Highlights from Extract data science conference

Last week I attended the Extract data science conference in San Francisco that was sponsored by import.io. Mostly I attended the “Data Stories” sessions, where people from various companies such as Netflix, Lyft, Yelp, and others presented on some of the problems they worked on and methodologies they used to solve them, among other things. Below are some of the highlights:

Yelp

Travis Brooks, head of data @ Yelp, gave a talk on how they determined the Top 100 Places to Eat in the U.S. for 2015 by leveraging data science techniques. This was probably the most interesting talk for me personally, as it was given in a sort of step-by-step problem solving format. Here’s a high-level view of the steps:

Realizing that the relationship between number of reviews and rating have a non-linear relationship with the actual “Bestness” of a place to eat
Utilizing Smoothing (which is used by IMDB) and Bayesian methods (Dirichlet) to solve the problem
Discussed “Best” v. “Interesting”

For more information view the Yelp blog post linked above, and for even more data-driven food fun check out Nate Silver’s Burrito Bracket, and for more nerdy math fun check out Bayesian Methods for Hackers. Here’s the wikipedia entry for the Dirichlet distribution.

Blockspring

Paul Katsen from Blockspring did a 20-minute demo on how to use Blockspring in Google Sheets and Tableau to quickly and easily pull data from various API’s without actually writing code. This was super useful for me as I’m going to use it to pull non-huge datasets for some data science stuff. It’s free to use, so give it a shot!

Lyft

Lyft CTO Chris Lambert spoke about how Lyft uses rider data to improve their operations and customer service. One of the more intereting things that Chris talked about was the interrelationship between the algorithms they use – particularly pricing and availability algorithms, and how adjustments to one can dramatically effect the other.

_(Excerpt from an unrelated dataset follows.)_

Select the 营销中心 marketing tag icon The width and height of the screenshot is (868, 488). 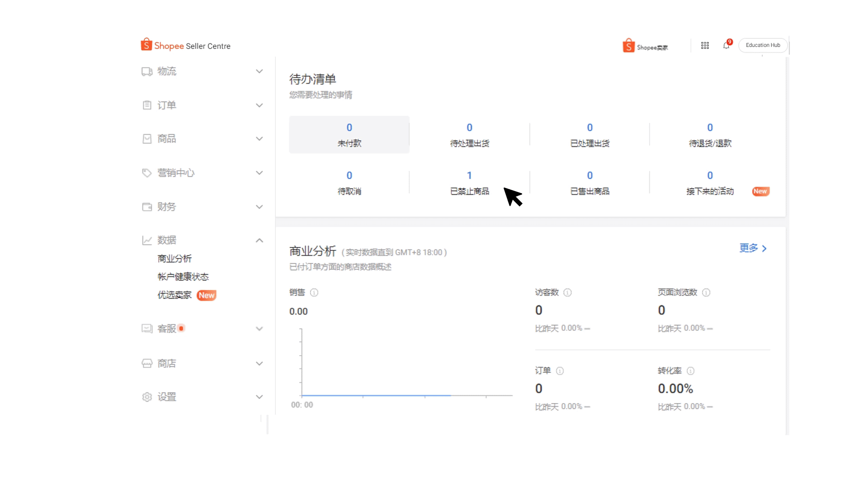point(146,173)

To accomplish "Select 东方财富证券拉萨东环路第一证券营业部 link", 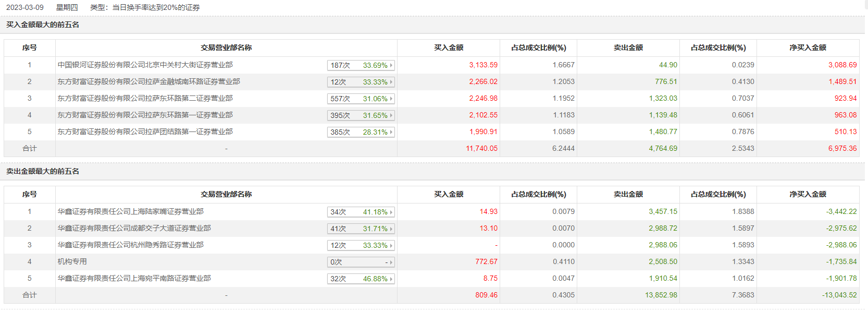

For example, if you were to allow a pricing algorithm to determine optimal pricing at a given time, it might recommend a fixed price for all rides that is relatively low. He then discussed how this could impact earnings if they were to subsequently optimize by driver availability. My description is sort of vague but the general idea is that if you have multiple data-driven optimization algorithms, you have to pay close attention to what is running when.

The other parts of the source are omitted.